Last updated: March 18, 2026
When to Resync
A resync re-fetches data from the platform, useful when:- You added new fields to a table and want historical data for those fields
- You changed filters and want historical data with the new filter criteria
- You changed platform options (e.g., attribution windows) and want consistent historical data
- You suspect data quality issues and want a clean reload
- A platform had an API outage during a sync and data is incomplete
Resync Options
Detrics offers two resync modes:Resync (Retain Data)
Re-fetches data based on each table’s historical sync range without deleting existing data outside that range.- For Incremental tables: Deletes and re-inserts within the refresh window (same as a normal sync, but triggers a broader re-fetch)
- For Full Refresh tables: Replaces the table with fresh data (same as a normal sync)

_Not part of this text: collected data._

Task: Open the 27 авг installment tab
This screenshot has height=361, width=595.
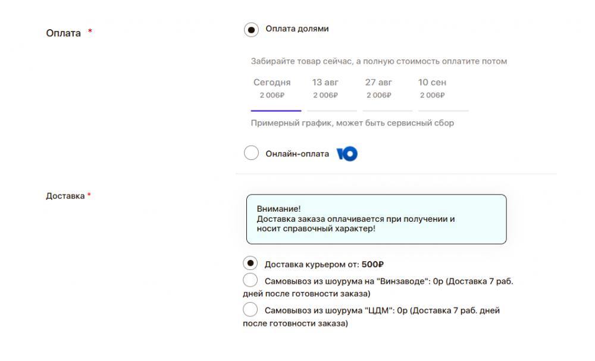Action: [x=379, y=88]
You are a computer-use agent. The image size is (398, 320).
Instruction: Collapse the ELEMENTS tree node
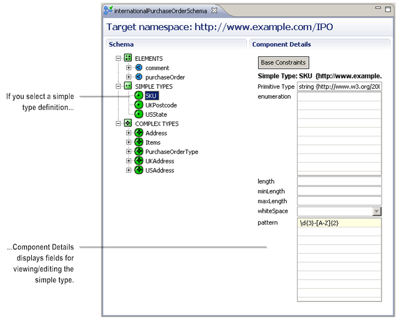(x=119, y=58)
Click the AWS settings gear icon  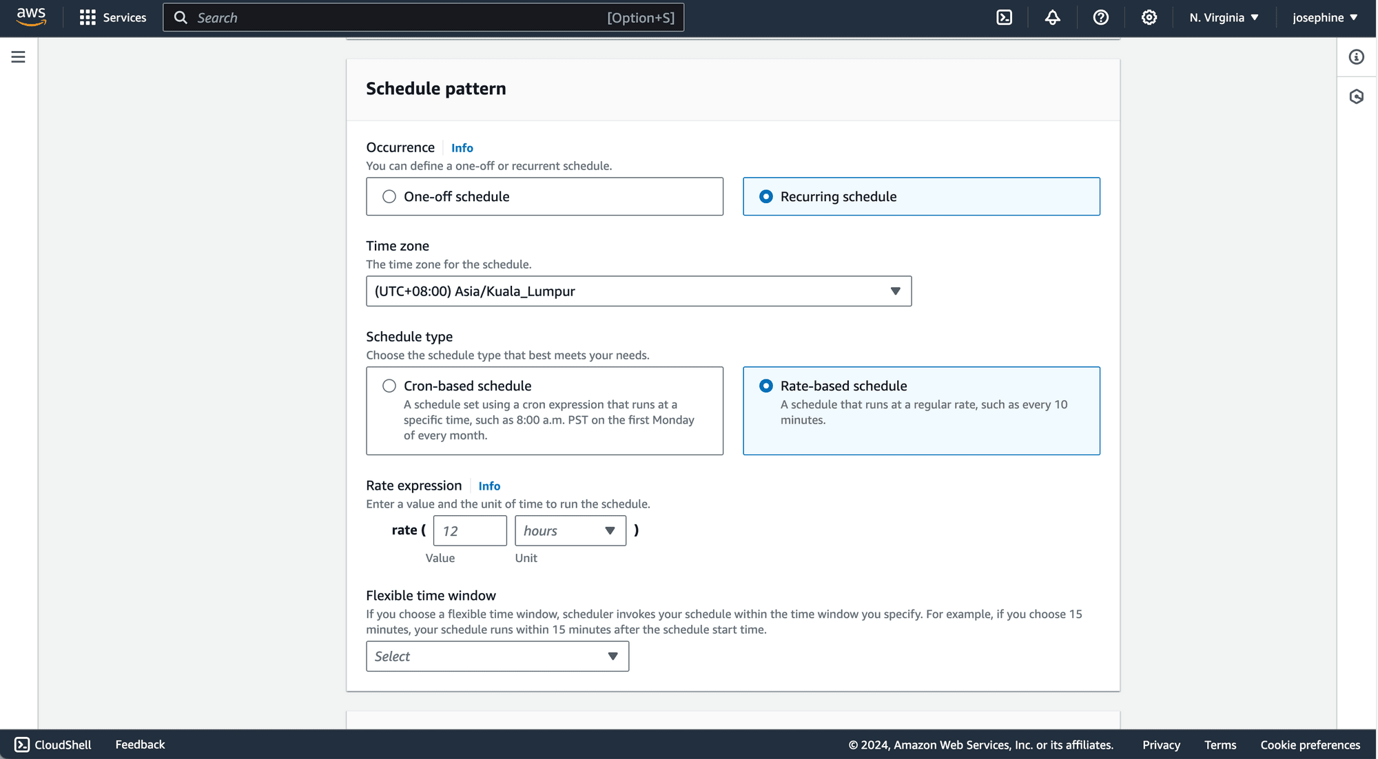click(1149, 17)
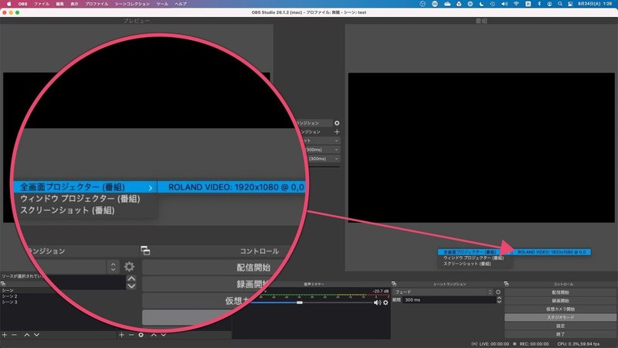Screen dimensions: 618x348
Task: Increase the 300 ms duration stepper
Action: point(499,299)
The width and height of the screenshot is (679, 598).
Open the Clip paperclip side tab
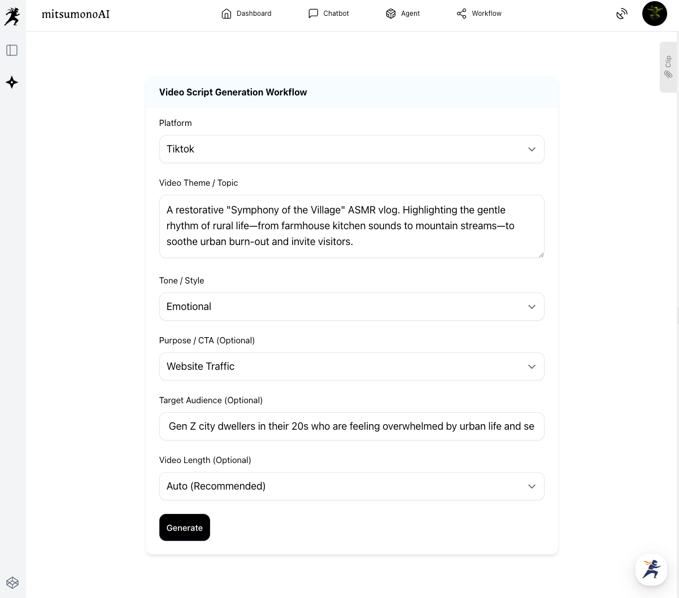click(x=668, y=67)
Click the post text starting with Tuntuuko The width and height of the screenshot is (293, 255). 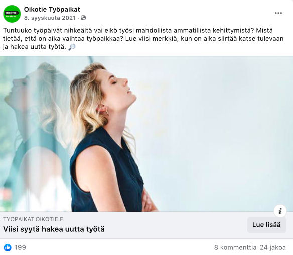coord(143,39)
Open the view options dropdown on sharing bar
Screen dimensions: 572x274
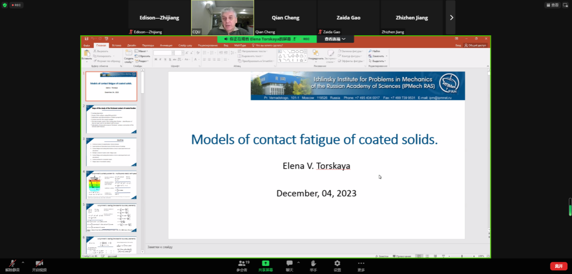pos(335,39)
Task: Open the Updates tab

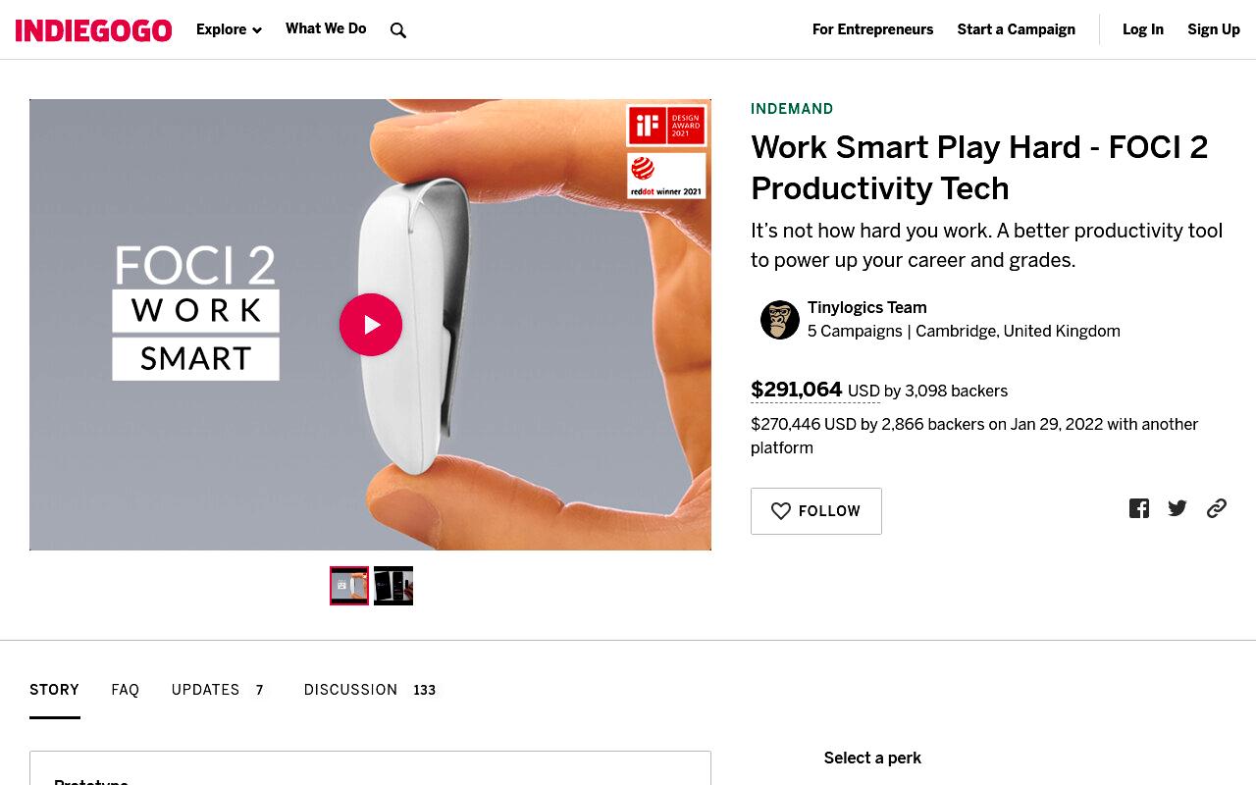Action: (x=219, y=690)
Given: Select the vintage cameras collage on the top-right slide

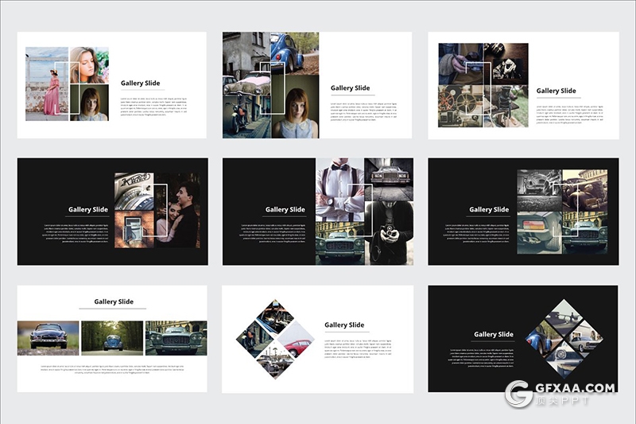Looking at the screenshot, I should 483,85.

- For Full Append tables: Appends a new complete snapshot
Resync (Remove Data)
Deletes all existing data for the transfer’s accounts, then re-fetches everything from scratch based on each table’s historical sync range.- All rows with matching
_detrics_account_idvalues are deleted first - Then a full historical sync is performed
How to Trigger a Resync
Full Transfer Resync
- Go to the transfer’s detail page
- Click the Resync button
- Choose Retain Data or Remove Data
- Confirm the action
Single Table Resync
If only one table needs re-fetching:- Go to the transfer’s detail page
- Navigate to the Tables tab
- Click on the table you want to resync
- Click Resync This Table
Recovery from Errors
Connection Errors (Expired Token)
If a transfer fails because the platform token expired:- Go to Workspace → Connections and reconnect the platform
- Go back to the transfer and click Resume (if auto-paused)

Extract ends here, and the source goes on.